Live jackpot poker promotions are being evaluated on the TwoPlusTwo NVG boards. See what poker players are saying about the effect live casino “jackpot poker” rake will have in 2019 and beyond.
Are live jackpot poker games “destroying” poker?
That was the question being directly addressed in a December 31st original post by forum contributor RedOak upon creating a News, Views & Gossip thread to express an opinion on how live poker cash game jackpots could be “destroying” the game.
Hourly expenses incurred from “jackpot” or “high hand” promotions could further put a damper on the aims of for-profit poker players who frequent live games in Sin City, according to numerous posters in the thread.
Those fears have been further corroborated on the boards, as forum “Top Dog” Mason Malmuth posted a reply to the thread starter’s contribution shortly after it was published. According to Malmuth, high hand or bad beat jackpots would traditionally “occur when a very strong hand got beat, and that’s still the case. But what’s happening now is that it’s becoming ‘promotion poker.’”
Live Jackpot Poker Games Debate (from TwoPlusTwo NVG)
The center of the jackpot poker debate seems to revolve around the implied importance placed on the pursuits of “winning” poker players, many of whom rely on the income derived from live poker games to earn a living.
Do jackpot poker promotions drive casual, less experienced poker players into live poker rooms in droves? Therefore guaranteeing the attendance of professional players who will compete regardless of rake increases? Or do pros provide a critical service to live games by their mere presence and perennial rake-churning? Through ensuring a larger variety of game selection for recreational players to choose from?
Veteran live and online poker player Jimmy Fricke (aka ‘Gobboboy’) entered the debate shortly after it began, opining that “not making jackpots standard across Las Vegas is one of the biggest mistakes management made during the poker boom.”
Longtime forum contributor madlex argues that he does agree with most of what RedOak laid out in the original post. However, madlex also believes that “in lots of places, jackpots don’t destroy poker but keep the poker room alive,” and that casual players typically seek out the lowest stakes games available.

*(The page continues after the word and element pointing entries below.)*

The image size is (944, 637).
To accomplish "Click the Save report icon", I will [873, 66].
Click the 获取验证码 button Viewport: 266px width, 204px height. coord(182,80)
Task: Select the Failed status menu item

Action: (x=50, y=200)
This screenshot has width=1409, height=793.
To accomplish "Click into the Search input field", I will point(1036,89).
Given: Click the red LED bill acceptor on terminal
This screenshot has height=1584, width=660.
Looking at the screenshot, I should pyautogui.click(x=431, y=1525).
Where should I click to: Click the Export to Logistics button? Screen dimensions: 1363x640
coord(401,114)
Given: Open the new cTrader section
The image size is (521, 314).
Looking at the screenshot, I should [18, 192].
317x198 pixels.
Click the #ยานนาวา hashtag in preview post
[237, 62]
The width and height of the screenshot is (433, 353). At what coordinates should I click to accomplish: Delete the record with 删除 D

“Jackpots also attract players that want to get lucky and hit it,” according to new poster Metaly, who believes jackpot poker formats generate action that is beneficial to for-profit players. “They’ll play the hands that qualify for the jackpot without paying attention to position and the fact that limp/calling raises OOP is -EV for them in the long run.”
TwoPlusTwo forum member PTLou suggests that the amount of real money being extracted for bad beat or high hand promotions shouldn’t adversely affect professional players’ income to an extreme. “Even at $2 jackpot, that takes about $60/hour off a table. That’s only 1/3ish buyin. Thus the question is does jackpot bring more than 1/3 buyin per hour into the game from increased overall buyins? I’d say almost assuredly it does.”
“If you are not beating the game at 8-10 bigs per hour you are not really optimized at whatever stakes you are playing,” added PardoG. “The amount of money coming off the table isn’t even close to like half a buy in at even the lowest stakes at 1/3.”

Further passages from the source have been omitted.